Scale matters because content is expensive. Multiplayer VR experiences require ongoing development, new scenarios, and periodic technical upgrades. Without enough locations to spread those costs, operators struggle to maintain a steady pipeline of new experiences.

“Content is the flywheel for growth,” Zhao said. “More locations allow for more investment into content, which in turn drives more demand, resulting in more locations.”

Industry consultant Bob Cooney, a longtime advisor in location-based entertainment, says Sandbox VR’s approach reflects a model that finally aligns technology, content, and venue economics. Writing recently about the company’s expansion, Cooney described the network as a kind of “downloadable theme park,” where new experiences can be distributed digitally across a growing set of venues.

The franchise model also shifts some of the capital burden to operators. Cooney notes that opening a Sandbox VR location can approach $1 million in upfront investment, making utilization and demand critical to success.
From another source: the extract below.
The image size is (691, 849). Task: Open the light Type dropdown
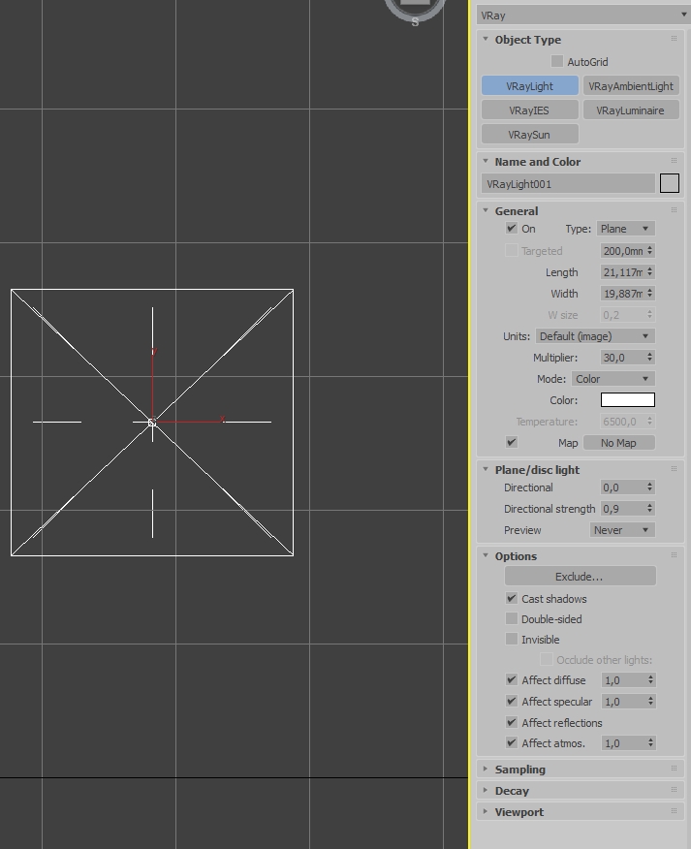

Sandbox VR’s catalog combines original titles with licensed franchises. The company’s Squid Game Virtuals experience, launched in 2023, has generated more than $50 million in ticket sales. Other titles draw from Netflix properties such as Stranger Things, alongside original experiences like Deadwood.

“Premium IPs help us drive awareness through the momentum of that IP,” Zhao said. “For example, we timed the launch of our Squid Game experience ahead of the reality show.”

Despite the novelty factor, the company says many guests return. Zhao estimates that roughly one-third of Sandbox VR customers are repeat visitors. He argues that the category thrives precisely because it offers something home VR strives to replicate: shared physical presence. “There’s a fundamental need for people to spend time together in person,” Zhao said. “Location-based VR transforms passive screen time into group adventures.”

Consumer VR adoption has been uneven. According to Counterpoint Research, global VR headset shipments declined 12 percent in 2024. Zhao interprets that trend as evidence that VR may resonate more strongly in social settings than in solo home use. “At home, VR has had a hard time overcoming gaming and productivity,” he said. “Our solution is to be a top choice for out-of-home, community-based social experiences.”

Sandbox plans to continue expanding through its hybrid model of corporate and franchised locations. The company is rolling out 25 new venues across the Middle East with franchise partner Apparel Group, alongside new locations in Canada and Europe. The company’s newest Age of Dinosaurs experience will launch globally on April 3rd.

Charlie Fink is the author of the AR-enabled books “Metaverse,” (2017) and “Convergence” (2019). In the early 90s, Fink was EVP & COO of VR pioneer Virtual World Entertainment. He teaches at Chapman University in Orange, CA.